Stored items from a collection:
################

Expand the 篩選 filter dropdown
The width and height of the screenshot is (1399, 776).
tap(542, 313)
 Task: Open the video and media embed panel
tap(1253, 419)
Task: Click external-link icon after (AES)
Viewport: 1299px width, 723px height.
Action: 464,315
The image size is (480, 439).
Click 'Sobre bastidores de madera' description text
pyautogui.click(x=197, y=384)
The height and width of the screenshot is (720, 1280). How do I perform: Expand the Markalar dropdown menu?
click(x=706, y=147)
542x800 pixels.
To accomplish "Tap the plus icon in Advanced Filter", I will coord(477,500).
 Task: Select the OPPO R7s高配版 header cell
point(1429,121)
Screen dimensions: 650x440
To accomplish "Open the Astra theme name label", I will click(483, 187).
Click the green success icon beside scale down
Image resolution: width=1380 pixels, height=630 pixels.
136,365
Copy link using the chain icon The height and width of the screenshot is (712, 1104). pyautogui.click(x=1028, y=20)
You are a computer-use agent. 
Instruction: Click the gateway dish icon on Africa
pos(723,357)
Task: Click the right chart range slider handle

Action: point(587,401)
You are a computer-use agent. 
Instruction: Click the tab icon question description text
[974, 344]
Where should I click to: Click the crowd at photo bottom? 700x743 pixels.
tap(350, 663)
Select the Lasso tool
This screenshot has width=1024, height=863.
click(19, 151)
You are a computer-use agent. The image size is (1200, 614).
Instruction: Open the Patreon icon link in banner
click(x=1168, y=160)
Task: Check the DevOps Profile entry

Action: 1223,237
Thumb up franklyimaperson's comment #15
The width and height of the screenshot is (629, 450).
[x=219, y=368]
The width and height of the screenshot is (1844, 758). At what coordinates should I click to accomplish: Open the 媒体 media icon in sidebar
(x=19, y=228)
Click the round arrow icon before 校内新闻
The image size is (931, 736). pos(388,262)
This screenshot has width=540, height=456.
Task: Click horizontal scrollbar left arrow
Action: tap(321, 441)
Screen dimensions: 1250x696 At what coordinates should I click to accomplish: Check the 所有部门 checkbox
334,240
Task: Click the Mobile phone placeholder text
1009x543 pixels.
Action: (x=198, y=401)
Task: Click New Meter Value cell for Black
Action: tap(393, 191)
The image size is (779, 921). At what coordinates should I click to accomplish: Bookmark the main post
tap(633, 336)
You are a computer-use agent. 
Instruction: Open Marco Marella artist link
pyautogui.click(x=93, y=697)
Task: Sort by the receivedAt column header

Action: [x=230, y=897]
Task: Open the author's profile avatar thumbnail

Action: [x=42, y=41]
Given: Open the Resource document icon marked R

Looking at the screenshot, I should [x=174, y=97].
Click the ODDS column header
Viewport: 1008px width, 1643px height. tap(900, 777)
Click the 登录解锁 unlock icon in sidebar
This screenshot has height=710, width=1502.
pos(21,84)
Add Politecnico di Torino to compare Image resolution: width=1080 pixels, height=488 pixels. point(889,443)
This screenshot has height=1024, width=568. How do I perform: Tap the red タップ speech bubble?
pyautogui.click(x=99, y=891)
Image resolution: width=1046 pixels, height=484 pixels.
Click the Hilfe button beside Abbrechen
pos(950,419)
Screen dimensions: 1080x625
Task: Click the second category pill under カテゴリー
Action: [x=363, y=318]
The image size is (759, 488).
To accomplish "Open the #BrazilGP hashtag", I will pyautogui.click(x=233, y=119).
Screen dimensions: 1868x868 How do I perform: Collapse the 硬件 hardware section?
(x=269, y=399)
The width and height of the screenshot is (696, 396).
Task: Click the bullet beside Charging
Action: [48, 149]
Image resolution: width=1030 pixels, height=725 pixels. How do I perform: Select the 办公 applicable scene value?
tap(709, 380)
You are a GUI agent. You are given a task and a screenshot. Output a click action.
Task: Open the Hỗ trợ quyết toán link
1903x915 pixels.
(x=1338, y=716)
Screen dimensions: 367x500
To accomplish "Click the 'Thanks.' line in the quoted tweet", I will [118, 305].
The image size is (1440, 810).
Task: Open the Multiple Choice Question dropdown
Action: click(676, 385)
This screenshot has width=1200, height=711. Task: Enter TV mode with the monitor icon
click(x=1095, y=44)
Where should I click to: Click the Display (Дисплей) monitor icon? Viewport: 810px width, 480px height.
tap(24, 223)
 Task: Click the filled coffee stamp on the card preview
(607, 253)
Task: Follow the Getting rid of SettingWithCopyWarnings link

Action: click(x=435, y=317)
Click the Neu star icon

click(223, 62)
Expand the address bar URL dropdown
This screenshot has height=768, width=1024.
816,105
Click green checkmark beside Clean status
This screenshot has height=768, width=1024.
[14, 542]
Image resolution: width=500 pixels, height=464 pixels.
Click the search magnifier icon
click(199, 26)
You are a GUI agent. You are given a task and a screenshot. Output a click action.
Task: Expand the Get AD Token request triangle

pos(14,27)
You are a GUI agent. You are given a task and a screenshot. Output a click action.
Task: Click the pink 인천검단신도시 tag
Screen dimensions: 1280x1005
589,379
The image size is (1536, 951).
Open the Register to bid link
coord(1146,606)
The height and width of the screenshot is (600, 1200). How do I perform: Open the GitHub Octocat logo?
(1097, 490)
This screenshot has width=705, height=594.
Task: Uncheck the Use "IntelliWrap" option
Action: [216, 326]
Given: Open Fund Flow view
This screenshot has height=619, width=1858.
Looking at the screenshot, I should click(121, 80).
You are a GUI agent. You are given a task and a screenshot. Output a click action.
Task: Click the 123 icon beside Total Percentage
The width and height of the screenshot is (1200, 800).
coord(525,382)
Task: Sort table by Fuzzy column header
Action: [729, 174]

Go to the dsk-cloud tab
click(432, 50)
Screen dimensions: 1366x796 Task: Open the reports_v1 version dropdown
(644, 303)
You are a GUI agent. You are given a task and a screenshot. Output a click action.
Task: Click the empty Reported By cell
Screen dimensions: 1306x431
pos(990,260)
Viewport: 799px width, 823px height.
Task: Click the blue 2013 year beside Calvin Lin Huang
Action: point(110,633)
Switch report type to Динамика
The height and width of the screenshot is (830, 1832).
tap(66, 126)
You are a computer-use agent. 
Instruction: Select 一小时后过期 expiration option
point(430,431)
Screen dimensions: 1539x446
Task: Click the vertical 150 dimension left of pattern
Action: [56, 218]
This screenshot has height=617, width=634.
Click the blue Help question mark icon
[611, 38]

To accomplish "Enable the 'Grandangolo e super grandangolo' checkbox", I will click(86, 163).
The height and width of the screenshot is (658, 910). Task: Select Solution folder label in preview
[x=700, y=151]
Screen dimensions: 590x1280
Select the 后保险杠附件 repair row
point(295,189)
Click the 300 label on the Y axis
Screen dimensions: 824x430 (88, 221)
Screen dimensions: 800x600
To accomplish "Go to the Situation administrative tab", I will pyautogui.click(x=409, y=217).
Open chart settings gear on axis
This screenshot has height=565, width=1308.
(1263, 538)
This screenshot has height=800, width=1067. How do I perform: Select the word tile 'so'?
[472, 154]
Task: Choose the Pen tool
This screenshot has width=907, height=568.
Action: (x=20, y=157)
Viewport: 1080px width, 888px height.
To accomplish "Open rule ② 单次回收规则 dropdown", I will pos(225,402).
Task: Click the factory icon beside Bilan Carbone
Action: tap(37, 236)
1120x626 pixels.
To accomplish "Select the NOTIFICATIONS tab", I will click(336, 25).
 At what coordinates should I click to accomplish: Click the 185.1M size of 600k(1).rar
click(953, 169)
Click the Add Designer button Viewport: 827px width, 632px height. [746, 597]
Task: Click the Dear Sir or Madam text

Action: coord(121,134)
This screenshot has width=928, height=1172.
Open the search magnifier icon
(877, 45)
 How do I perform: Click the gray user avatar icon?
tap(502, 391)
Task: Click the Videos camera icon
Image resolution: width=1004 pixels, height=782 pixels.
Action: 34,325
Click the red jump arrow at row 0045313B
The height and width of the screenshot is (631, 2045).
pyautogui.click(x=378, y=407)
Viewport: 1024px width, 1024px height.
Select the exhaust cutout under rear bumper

################

Task for the records above: copy every line in which the word "tool" occurs.

Select the Lasso tool
Task: Choose the Pen tool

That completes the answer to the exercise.